What’s wrong with help from China? The problem with the Chinese model is that China actually takes away the foreign reserves. It doesn’t bring any cash in Zambia. So when we pay them cash for the infrastructure loans they are bringing, they are actually getting our dollars back to China. This government and everyone in it who is defending Chinese loans, knows that China just brings equipment not cash. They know that China will never give balance of payments support. It will never give us import cover. That is why the refinancing initiatives of government may not even work.
China may stretch its own loans, they may agree to restructure the repayment periods etc, but we don’t see China coming forward to refinance foreign loans because those foreign loans are not in the interest of China. That money which came from the Eurobond had nothing to do with Chinese investment or Chinese infrastructure building or Chinese contracts. It’s none of there business.
So how does Minister Mwanakatwe expect China to bail her out when they were never involved in the agreements and interests of other lenders? Whatever China does they do it with their own people, their own companies, their own finance. So refinancing a Eurobond which they didn’t participate in, in terms of how it was used, is not going to happen.
The Eurobond had nothing to do with the Chinese people so Zambia will have to repay that debt as soon as it matures while also toiling to satisfy the new Chinese loan obligations.
In our layman’s understanding, this is what debt distress is. So when our economists are exchanging blows over who is right regarding the definition of Zambia’s debt, we wonder why they are trying to confuse citizens with all sorts of complicated lingual on a straight forward matter.

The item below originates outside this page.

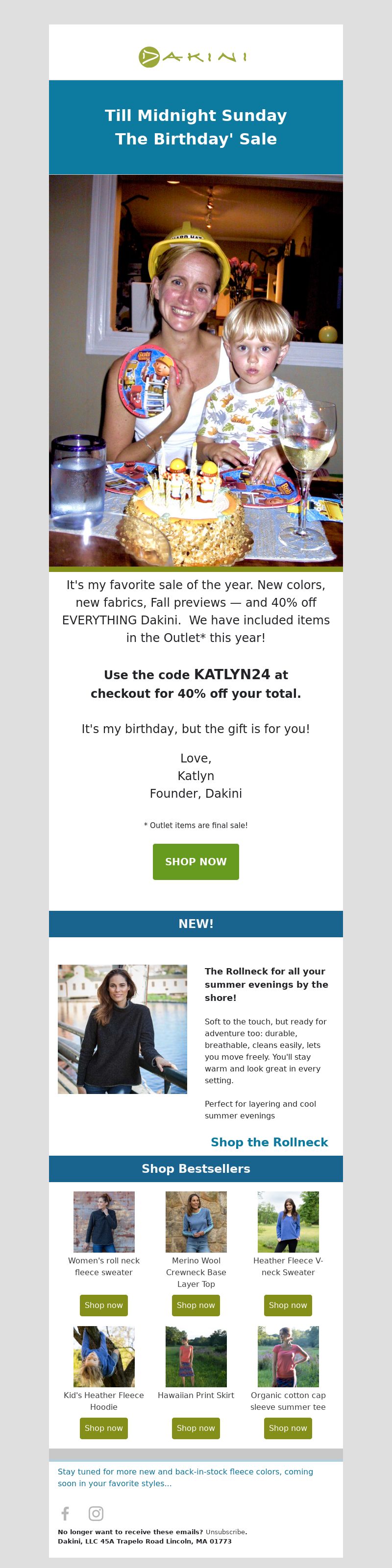392x1568 pixels.
Task: Open Kid's Heather Fleece Hoodie image
Action: pyautogui.click(x=104, y=1357)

UNZA lecturers are on go-slow because government is failing to pay its support obligation to the institution, civil servants are getting salaries late, contractors are not getting their money, Cabinet is selling off assets while toiling around the world looking for financial support on top of the ballooning nkongole they already have. How else can we define this situation other than a debt crisis? Anyway, call its debt Christmas if you want, the point is, we are totally screwed up – thanks to the Great Leader of this Great country.